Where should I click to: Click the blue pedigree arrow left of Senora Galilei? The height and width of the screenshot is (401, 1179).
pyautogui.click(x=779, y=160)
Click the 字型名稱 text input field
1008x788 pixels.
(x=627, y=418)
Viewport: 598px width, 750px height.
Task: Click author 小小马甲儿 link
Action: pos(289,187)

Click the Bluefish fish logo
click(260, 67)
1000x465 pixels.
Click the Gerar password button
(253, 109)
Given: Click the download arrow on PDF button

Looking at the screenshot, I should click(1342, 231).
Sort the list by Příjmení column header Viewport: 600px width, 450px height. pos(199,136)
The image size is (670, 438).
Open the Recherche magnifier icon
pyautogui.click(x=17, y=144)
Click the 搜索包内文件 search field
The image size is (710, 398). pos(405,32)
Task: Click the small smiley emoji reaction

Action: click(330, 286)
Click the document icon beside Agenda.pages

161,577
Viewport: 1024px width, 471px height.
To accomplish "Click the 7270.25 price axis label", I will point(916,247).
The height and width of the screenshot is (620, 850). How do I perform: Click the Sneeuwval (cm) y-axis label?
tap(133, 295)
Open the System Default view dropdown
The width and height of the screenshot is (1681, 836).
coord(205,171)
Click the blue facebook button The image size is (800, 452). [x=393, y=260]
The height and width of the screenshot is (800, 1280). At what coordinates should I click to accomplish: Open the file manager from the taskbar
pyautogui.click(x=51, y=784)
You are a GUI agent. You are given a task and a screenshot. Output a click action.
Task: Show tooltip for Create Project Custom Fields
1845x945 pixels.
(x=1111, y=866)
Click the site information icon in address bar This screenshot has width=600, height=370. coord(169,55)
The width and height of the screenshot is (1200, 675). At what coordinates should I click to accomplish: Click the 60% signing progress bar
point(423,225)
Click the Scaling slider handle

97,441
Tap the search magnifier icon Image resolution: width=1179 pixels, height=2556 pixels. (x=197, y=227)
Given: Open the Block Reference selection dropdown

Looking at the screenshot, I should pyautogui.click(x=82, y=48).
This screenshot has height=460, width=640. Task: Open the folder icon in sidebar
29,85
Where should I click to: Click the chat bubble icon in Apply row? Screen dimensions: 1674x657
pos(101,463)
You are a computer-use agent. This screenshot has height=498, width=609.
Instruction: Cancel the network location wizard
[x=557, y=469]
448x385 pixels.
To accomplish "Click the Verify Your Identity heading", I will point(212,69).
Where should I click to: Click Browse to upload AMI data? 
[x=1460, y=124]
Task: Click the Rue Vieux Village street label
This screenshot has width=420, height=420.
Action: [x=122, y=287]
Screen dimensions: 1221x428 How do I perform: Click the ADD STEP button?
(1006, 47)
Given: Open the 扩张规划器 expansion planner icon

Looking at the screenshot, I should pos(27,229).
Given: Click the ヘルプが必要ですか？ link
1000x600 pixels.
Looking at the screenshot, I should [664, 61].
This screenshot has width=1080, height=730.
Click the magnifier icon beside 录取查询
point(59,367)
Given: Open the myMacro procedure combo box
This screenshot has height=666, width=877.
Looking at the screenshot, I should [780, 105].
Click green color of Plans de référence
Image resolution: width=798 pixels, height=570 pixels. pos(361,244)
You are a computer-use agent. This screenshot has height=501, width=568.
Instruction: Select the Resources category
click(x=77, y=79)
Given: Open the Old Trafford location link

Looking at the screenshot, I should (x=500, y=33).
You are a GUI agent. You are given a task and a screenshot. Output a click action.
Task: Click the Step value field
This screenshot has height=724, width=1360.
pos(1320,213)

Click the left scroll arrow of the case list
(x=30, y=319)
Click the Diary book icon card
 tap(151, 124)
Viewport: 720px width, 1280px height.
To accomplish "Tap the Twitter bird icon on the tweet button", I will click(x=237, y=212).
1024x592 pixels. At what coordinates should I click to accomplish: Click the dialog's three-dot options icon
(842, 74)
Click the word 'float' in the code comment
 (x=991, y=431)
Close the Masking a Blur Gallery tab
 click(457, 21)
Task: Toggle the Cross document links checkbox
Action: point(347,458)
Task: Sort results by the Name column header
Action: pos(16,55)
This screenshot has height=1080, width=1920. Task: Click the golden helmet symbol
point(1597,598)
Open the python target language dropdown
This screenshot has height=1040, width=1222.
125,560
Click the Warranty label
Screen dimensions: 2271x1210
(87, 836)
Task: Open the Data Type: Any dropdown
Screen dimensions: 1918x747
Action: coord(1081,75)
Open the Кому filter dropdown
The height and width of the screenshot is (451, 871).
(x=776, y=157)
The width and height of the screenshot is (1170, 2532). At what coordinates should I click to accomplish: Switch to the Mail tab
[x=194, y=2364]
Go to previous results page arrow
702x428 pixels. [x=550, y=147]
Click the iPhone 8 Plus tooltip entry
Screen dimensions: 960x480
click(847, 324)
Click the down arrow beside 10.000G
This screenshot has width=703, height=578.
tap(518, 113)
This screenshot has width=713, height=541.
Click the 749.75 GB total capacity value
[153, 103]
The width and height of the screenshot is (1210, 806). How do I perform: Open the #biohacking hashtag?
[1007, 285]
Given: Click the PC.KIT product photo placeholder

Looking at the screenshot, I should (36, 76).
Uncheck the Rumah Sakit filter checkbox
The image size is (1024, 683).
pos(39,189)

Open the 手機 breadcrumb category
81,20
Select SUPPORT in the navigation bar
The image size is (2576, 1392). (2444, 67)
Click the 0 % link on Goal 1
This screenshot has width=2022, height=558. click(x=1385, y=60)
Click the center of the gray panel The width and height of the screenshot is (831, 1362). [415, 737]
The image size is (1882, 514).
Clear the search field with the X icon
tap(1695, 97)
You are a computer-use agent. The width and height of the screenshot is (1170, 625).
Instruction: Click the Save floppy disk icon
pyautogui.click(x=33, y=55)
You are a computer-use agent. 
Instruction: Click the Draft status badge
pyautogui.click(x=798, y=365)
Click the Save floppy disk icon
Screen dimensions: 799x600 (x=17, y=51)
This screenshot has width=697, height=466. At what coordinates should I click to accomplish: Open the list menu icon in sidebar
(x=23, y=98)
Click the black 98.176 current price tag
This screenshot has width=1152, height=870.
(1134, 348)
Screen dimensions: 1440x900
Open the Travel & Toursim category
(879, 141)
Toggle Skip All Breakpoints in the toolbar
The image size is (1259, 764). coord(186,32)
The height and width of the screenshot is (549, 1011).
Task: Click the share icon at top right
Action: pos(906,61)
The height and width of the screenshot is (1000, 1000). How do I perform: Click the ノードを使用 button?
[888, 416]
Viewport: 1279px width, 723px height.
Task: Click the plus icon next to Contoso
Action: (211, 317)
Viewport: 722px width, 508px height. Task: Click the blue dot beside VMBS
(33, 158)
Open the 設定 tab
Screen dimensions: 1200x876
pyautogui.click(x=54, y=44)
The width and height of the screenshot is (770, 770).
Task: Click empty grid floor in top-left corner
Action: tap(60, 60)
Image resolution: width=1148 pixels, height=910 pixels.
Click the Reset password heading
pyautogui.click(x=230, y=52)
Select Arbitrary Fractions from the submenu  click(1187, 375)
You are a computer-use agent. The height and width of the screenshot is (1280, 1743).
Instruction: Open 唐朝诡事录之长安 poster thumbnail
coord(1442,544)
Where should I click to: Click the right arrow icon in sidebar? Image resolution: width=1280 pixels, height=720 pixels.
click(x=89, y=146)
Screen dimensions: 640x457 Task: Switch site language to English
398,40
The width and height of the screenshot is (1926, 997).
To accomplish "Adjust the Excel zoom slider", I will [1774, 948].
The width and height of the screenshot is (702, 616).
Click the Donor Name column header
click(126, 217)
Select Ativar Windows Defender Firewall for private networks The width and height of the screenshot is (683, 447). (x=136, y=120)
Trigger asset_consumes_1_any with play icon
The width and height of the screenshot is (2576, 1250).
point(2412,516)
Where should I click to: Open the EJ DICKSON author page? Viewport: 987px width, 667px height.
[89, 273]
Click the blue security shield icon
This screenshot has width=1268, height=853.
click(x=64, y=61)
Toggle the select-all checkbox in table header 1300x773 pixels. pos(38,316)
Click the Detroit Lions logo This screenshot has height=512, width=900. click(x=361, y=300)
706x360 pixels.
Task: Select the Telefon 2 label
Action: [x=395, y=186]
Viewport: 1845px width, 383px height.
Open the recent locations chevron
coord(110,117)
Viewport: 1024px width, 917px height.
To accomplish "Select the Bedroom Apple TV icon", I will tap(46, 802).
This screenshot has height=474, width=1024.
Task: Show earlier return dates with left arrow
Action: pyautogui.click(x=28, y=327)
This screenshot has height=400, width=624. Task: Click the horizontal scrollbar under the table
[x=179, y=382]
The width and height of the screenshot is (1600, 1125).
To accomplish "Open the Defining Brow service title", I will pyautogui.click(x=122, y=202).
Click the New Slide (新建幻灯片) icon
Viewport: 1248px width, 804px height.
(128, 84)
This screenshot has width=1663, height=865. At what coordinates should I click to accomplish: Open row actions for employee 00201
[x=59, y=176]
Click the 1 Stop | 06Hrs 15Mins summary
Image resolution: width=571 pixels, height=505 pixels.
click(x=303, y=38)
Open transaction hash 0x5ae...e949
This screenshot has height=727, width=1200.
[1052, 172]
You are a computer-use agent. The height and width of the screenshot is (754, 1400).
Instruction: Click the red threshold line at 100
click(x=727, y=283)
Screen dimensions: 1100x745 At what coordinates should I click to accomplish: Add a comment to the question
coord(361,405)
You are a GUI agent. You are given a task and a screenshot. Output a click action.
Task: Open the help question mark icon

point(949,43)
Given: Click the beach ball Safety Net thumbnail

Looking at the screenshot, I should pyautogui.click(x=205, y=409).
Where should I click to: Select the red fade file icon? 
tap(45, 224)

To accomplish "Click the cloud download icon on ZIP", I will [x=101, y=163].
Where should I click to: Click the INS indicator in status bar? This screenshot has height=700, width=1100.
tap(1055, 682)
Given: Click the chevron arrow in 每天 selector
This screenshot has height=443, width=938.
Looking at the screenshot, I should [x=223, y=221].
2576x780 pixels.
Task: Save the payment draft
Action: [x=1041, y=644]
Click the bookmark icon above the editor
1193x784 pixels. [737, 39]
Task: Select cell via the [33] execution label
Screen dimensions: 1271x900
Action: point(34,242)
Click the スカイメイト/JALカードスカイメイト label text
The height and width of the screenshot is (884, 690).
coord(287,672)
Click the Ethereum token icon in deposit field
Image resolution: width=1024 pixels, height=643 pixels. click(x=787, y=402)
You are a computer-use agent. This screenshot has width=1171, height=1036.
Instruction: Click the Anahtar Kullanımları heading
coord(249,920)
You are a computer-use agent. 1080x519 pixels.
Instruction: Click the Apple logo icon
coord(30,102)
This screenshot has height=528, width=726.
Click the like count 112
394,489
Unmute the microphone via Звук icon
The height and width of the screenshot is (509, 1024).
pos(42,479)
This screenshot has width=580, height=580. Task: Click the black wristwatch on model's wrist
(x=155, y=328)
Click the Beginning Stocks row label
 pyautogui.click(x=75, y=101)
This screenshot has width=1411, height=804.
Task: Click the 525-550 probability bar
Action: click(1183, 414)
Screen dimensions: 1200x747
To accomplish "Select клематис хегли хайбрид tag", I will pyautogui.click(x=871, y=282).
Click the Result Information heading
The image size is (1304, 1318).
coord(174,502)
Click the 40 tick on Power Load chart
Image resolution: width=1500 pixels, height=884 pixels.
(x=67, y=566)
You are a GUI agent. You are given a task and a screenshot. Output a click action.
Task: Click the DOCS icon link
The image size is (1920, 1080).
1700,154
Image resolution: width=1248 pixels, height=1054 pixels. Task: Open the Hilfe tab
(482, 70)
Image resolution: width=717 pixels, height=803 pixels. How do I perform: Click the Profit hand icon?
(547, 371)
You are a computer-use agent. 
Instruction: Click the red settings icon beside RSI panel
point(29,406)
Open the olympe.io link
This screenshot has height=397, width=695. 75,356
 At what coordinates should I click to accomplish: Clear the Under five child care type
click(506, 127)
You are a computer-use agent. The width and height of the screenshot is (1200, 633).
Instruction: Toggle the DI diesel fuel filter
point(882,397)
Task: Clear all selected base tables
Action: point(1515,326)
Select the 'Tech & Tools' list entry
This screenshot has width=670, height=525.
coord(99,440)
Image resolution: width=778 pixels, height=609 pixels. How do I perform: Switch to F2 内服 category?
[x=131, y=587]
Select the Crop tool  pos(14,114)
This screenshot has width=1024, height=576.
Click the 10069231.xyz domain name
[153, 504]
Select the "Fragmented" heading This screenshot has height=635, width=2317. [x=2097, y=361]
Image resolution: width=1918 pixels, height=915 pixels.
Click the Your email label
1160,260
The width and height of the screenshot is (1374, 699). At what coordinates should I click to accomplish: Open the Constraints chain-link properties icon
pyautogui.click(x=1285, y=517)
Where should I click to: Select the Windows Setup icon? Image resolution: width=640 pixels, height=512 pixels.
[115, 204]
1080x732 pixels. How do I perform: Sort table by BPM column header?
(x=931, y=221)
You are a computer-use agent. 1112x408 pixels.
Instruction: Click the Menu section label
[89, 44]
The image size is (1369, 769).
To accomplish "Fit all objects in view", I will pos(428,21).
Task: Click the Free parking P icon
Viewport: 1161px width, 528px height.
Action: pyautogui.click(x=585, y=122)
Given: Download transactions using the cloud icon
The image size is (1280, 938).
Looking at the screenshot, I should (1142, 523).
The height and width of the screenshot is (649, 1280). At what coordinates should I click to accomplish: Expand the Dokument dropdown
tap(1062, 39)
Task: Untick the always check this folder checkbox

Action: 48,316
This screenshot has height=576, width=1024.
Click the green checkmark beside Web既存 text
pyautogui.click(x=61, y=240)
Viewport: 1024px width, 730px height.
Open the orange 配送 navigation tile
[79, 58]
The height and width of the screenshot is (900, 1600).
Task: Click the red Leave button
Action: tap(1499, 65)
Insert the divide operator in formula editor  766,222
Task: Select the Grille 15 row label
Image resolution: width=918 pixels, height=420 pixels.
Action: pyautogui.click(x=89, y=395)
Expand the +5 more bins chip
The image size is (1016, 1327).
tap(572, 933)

#### To do
Read each line of the material, and wherever the word "cloud" turns up, copy that line.

#### Answer for the task
To accomplish "Click the cloud download icon on ZIP", I will [x=101, y=163].
Given: Download transactions using the cloud icon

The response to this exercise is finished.